美桜が抱きついたのは九条院家第一女の絵里香だった。
絵里香はしっかりと美桜を抱き締め、その再会に目を潤ませた。




「美桜、よく顔を見せて?」




絵里香が美桜の頭を優しく撫でると、美桜は体を密着させたまま絵里香を見上げた。




絵里香を見つめる美桜は目を輝かせ、嬉しそうな表情をしている。
そんな美桜を見て絵里香は美桜よりも濃い深海のような目を細めた。




「…あなたが屋敷から出たと聞いて心配してたのよ。
大丈夫?何も嫌なことはされてない?ちゃんと食べれてるの?」




優しい手つきで美桜の頬を撫でる。
美桜はくすぐったそうに身を捩る。




「絵里香姉様は心配しすぎですわ。
鷹沢組の皆様、血の繋がらない私を家族だと言ってくれて…とてもよくしてくださってます。

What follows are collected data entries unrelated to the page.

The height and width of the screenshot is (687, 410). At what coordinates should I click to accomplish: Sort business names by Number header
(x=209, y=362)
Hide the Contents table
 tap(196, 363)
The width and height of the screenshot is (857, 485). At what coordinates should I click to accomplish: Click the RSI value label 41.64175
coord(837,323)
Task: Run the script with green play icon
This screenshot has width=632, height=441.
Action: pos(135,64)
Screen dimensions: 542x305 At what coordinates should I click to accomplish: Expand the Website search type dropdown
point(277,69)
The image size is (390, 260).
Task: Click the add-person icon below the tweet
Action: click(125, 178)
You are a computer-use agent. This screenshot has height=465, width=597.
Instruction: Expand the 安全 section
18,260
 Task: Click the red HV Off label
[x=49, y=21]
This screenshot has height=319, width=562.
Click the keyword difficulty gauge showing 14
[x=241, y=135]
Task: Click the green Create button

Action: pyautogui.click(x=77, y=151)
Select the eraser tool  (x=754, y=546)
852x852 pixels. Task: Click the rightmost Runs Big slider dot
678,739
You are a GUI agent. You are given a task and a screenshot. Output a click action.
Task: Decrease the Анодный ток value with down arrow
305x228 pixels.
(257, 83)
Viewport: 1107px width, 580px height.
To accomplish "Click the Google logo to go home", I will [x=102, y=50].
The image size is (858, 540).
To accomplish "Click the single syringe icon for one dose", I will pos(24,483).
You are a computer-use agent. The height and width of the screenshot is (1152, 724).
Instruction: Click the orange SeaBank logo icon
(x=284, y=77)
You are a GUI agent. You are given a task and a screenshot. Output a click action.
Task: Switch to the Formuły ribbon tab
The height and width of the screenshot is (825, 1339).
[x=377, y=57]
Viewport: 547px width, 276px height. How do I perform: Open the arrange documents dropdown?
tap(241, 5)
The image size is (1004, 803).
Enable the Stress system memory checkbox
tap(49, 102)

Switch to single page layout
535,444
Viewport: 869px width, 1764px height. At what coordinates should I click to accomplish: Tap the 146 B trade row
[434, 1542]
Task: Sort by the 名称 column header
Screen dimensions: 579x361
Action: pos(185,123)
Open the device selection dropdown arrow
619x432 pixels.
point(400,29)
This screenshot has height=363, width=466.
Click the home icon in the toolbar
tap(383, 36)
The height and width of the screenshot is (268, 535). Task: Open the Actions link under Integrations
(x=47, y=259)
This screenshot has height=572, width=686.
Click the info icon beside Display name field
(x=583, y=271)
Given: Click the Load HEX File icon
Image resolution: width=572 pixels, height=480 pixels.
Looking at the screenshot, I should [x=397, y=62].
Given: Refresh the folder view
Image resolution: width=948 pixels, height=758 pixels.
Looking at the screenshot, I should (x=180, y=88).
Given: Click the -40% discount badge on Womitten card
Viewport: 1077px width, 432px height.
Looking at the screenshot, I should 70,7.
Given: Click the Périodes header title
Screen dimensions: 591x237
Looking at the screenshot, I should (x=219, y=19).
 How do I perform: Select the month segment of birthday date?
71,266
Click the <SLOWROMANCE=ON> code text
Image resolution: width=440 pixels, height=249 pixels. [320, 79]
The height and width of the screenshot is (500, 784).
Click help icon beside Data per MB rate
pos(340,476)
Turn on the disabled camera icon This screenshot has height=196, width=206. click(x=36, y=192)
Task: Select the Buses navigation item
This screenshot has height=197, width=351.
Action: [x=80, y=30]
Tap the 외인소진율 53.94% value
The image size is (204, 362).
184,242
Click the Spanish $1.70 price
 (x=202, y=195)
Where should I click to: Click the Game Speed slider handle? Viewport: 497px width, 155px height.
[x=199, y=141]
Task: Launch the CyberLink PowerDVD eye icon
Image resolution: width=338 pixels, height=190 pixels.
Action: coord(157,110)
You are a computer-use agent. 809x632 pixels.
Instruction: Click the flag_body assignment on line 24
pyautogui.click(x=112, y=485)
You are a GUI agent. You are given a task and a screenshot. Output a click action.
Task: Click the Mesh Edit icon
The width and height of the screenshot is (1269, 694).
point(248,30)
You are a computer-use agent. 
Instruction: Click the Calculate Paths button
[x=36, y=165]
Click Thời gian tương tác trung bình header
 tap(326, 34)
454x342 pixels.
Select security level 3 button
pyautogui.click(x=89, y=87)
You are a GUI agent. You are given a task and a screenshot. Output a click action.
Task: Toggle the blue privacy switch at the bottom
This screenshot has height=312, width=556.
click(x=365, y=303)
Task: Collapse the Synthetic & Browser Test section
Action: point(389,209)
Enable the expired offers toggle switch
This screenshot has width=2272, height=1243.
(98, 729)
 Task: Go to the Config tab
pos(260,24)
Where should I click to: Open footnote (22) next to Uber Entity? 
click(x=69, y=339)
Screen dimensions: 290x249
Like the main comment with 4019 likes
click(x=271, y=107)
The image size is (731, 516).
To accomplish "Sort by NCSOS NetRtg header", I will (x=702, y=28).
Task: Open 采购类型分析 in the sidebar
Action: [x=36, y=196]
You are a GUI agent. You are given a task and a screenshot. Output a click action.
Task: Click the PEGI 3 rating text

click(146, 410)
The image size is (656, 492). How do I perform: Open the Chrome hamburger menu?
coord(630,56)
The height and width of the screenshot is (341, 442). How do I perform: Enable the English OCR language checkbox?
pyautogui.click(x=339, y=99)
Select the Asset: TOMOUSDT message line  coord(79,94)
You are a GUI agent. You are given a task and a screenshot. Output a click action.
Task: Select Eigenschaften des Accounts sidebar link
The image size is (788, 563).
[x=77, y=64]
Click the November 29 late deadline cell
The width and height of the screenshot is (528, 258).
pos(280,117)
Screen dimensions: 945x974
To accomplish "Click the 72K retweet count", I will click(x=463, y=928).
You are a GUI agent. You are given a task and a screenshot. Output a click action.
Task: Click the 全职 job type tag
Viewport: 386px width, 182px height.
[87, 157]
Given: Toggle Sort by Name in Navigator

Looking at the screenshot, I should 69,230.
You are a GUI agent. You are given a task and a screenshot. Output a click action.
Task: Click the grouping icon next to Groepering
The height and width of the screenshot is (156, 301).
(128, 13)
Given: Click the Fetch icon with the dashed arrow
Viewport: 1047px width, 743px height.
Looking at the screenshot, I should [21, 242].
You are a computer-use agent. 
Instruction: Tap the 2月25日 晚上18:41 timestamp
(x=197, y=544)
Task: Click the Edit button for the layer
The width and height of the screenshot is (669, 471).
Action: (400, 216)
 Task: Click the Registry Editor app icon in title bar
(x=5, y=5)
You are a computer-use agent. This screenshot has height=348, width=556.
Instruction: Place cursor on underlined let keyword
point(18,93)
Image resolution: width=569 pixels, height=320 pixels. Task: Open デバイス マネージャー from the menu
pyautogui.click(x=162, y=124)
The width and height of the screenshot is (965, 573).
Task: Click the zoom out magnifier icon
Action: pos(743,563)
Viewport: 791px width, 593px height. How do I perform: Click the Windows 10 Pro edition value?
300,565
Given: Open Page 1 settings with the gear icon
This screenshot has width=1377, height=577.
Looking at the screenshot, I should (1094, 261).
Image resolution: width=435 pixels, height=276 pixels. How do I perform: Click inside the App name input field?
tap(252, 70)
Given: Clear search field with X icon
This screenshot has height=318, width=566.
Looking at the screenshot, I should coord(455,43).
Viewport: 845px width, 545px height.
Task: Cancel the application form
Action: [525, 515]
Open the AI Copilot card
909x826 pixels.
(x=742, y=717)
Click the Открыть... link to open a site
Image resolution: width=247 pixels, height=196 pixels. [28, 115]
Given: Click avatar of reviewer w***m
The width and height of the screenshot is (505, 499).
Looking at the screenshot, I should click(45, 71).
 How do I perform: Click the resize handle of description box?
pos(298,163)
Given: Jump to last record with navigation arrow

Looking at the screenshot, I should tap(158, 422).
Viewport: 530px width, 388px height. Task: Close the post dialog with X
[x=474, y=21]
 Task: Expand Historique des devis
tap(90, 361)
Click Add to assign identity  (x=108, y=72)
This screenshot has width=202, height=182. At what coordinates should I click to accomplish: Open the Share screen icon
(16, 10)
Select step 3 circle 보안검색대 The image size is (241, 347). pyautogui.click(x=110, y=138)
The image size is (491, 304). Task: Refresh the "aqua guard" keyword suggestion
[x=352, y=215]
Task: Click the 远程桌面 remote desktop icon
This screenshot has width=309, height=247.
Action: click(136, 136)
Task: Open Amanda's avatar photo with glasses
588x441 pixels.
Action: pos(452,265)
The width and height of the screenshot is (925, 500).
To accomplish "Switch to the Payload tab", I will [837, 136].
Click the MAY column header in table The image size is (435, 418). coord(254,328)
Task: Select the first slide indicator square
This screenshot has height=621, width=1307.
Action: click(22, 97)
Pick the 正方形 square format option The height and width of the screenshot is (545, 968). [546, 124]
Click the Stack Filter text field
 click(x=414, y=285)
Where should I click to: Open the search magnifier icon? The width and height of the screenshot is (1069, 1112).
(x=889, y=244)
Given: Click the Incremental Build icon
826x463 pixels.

絵里香姉様こそ体調は大丈夫なのですか?こんな時間にこんなところまで来て」




絵里香は自分のことよりも人の心配をする美桜に呆れた気持ちと、何ともなさそうな様子の美桜に安心した気持ちを含めてため息をついた。



互いに寄り添う二人は双子と言われても過言ではないほどに似ていた。




そんな美桜と絵里香を離れたところから見ていた悠汰は微笑ましく思いながらも疑問に思うところがあった。




(…美桜と同じ黒髪……
黒女は九条院家に一人だけのはず…)




悠汰が何を考えているのか分かった涼音だが、何も言わずに絵里香の斜め後ろに控えている護衛人の真のもとに近付いた。